┌──

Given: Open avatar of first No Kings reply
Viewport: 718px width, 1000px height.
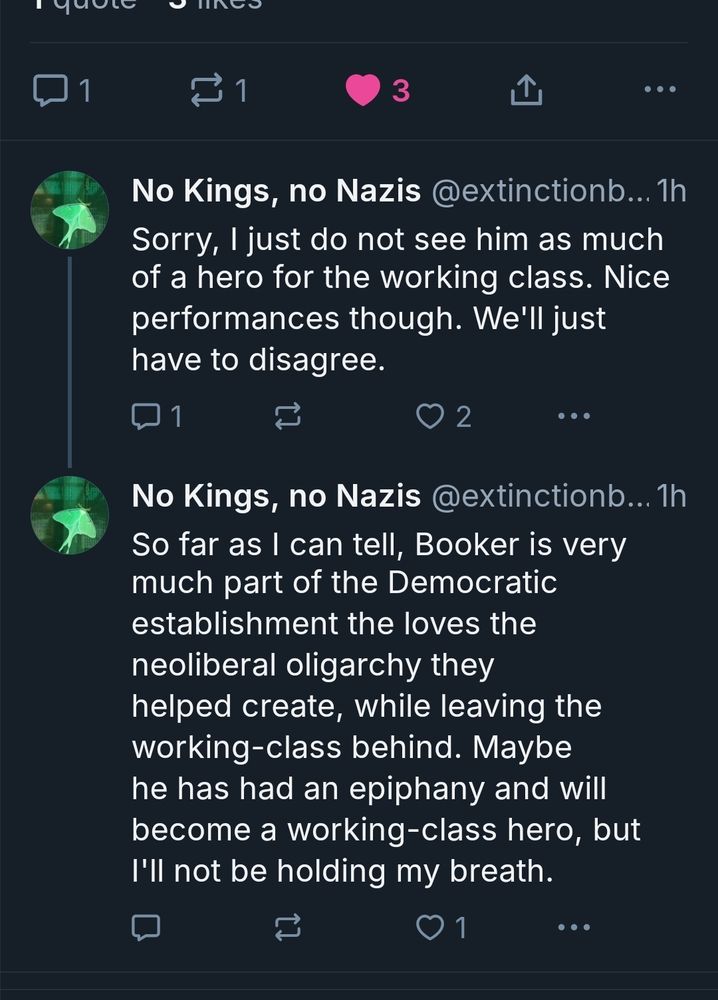Looking at the screenshot, I should pos(69,210).

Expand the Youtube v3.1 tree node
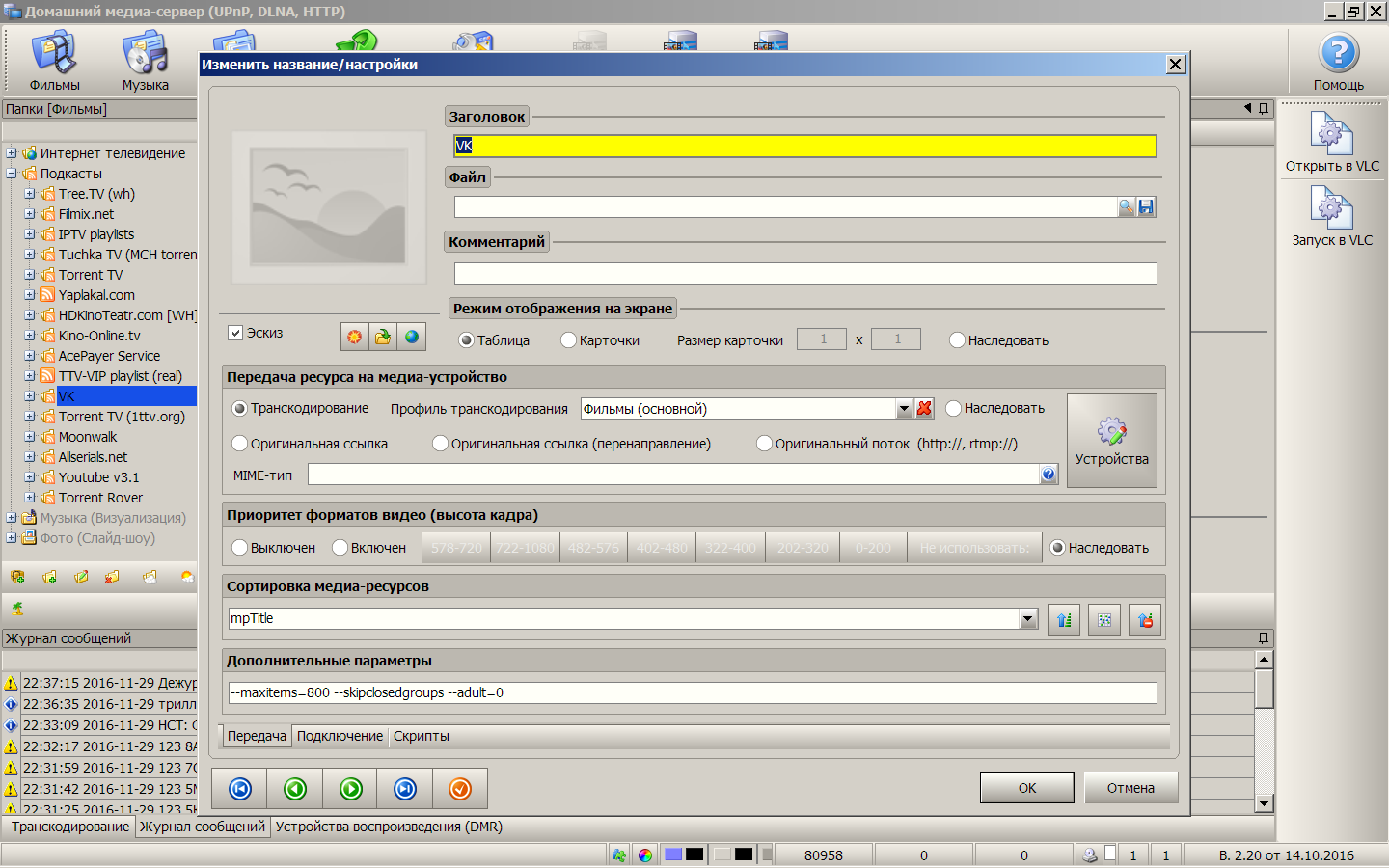coord(29,477)
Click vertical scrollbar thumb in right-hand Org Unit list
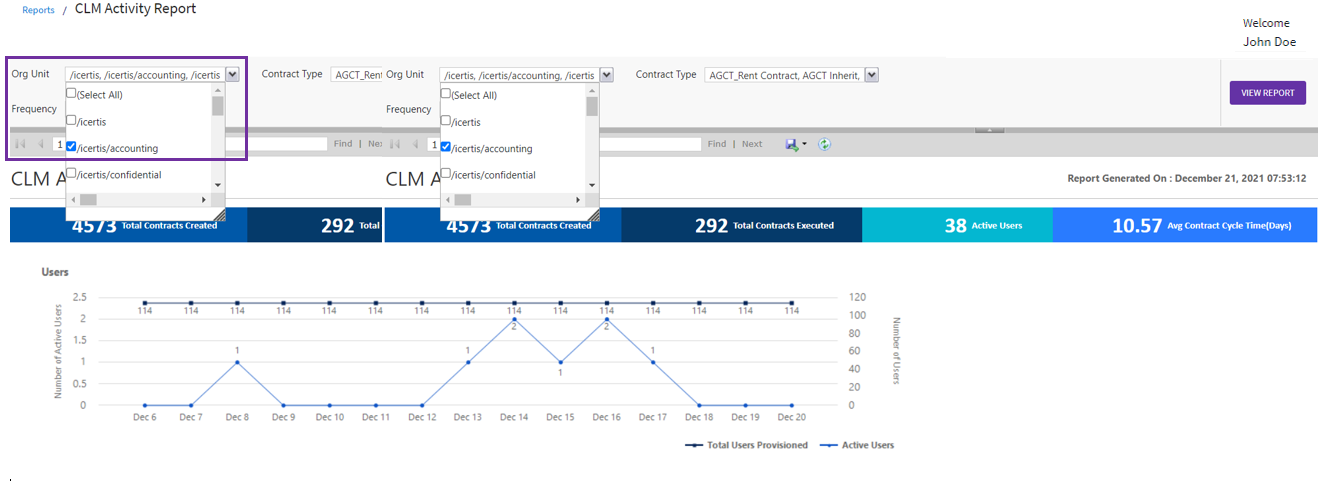This screenshot has width=1321, height=481. 592,107
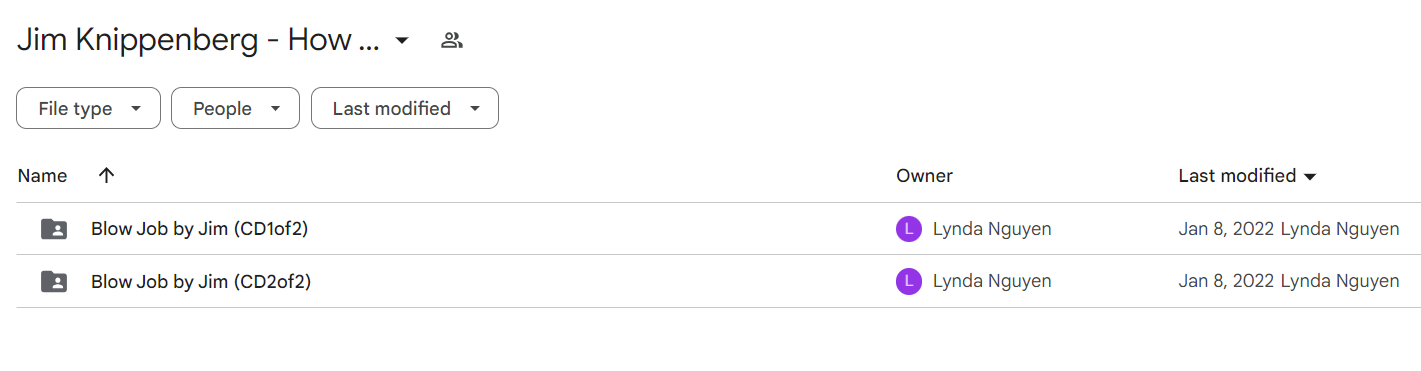Open the People filter dropdown
The image size is (1421, 371).
tap(235, 108)
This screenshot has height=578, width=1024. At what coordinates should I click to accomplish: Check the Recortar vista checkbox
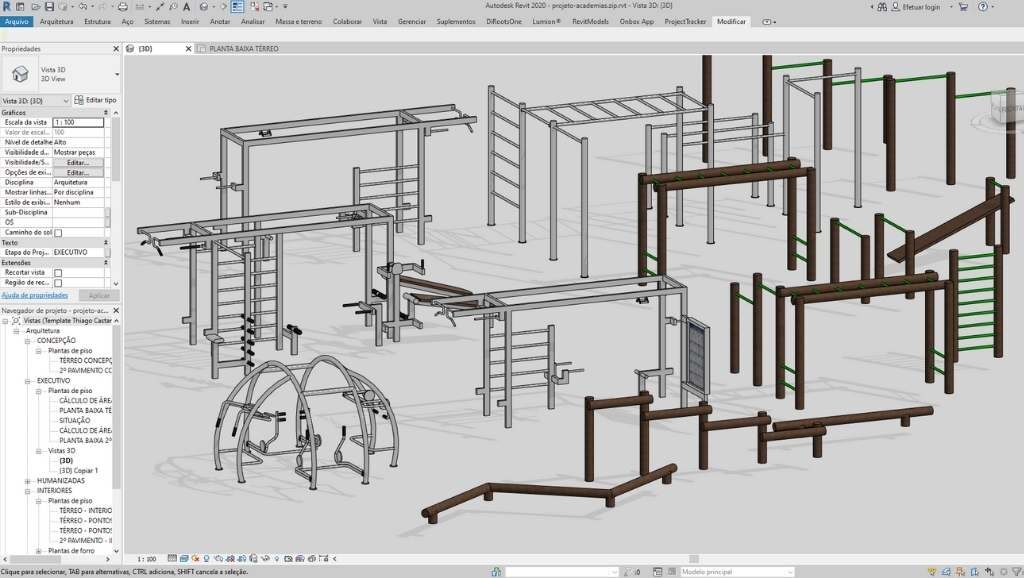[58, 272]
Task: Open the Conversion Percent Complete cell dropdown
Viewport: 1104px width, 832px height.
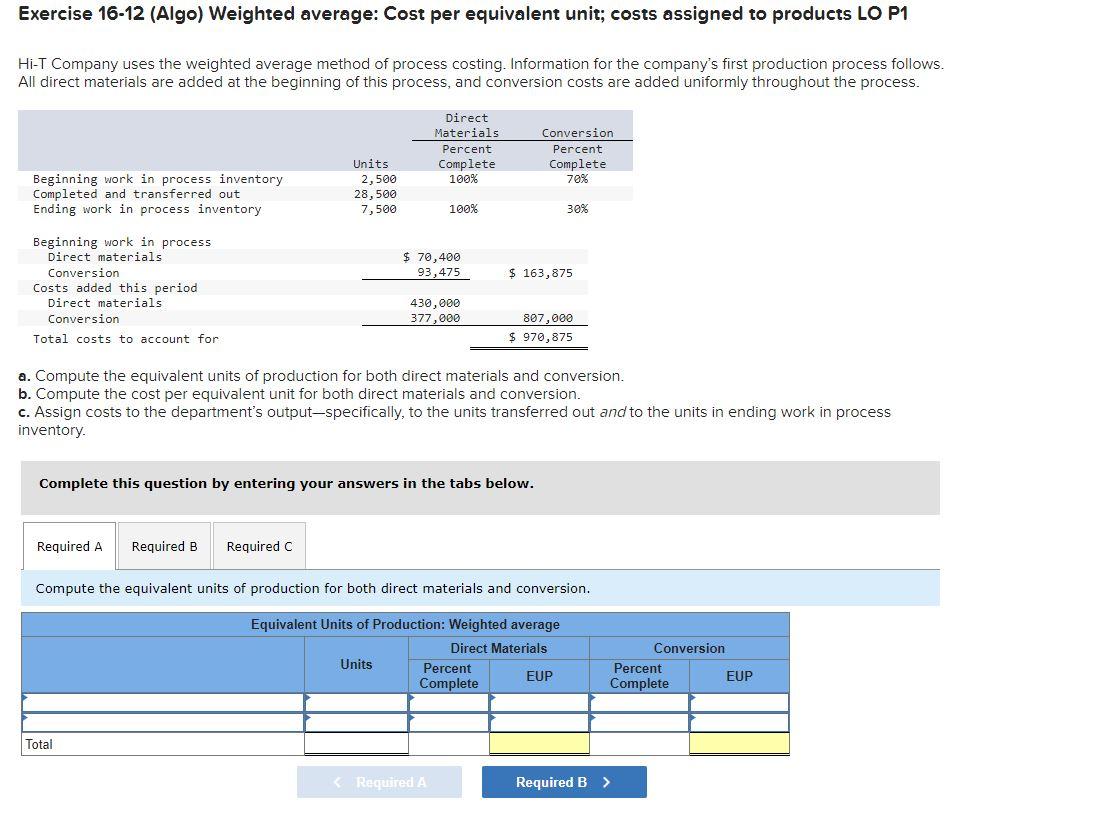Action: 640,702
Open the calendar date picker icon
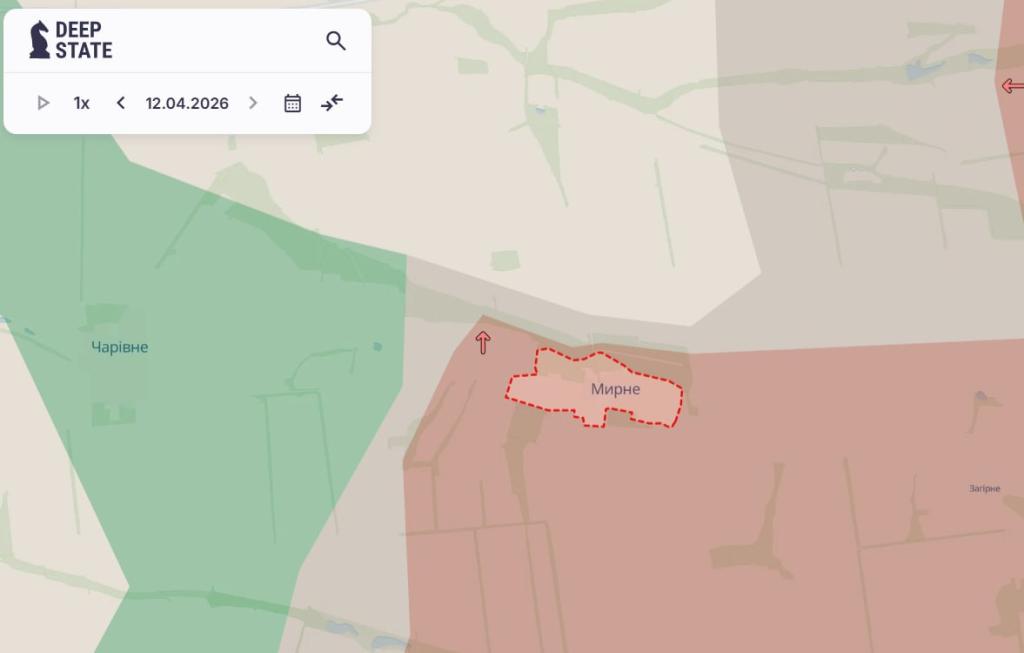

└──

-- PROBLEM TO SOLVE --
Set out every line of the material above as a numbered list, skipping blank lines and leaving the pictures out.

-- OUTPUT --
1. Given: Open avatar of first No Kings reply
2. Viewport: 718px width, 1000px height.
3. Looking at the screenshot, I should pos(69,210).
4. Expand the Youtube v3.1 tree node
5. coord(29,477)
6. Click vertical scrollbar thumb in right-hand Org Unit list
7. This screenshot has width=1321, height=481. 592,107
8. Open the People filter dropdown
9. The image size is (1421, 371).
10. tap(235, 108)
11. This screenshot has height=578, width=1024. At what coordinates should I click to accomplish: Check the Recortar vista checkbox
12. [58, 272]
13. Task: Open the Conversion Percent Complete cell dropdown
14. Viewport: 1104px width, 832px height.
15. Action: 640,702
16. Open the calendar date picker icon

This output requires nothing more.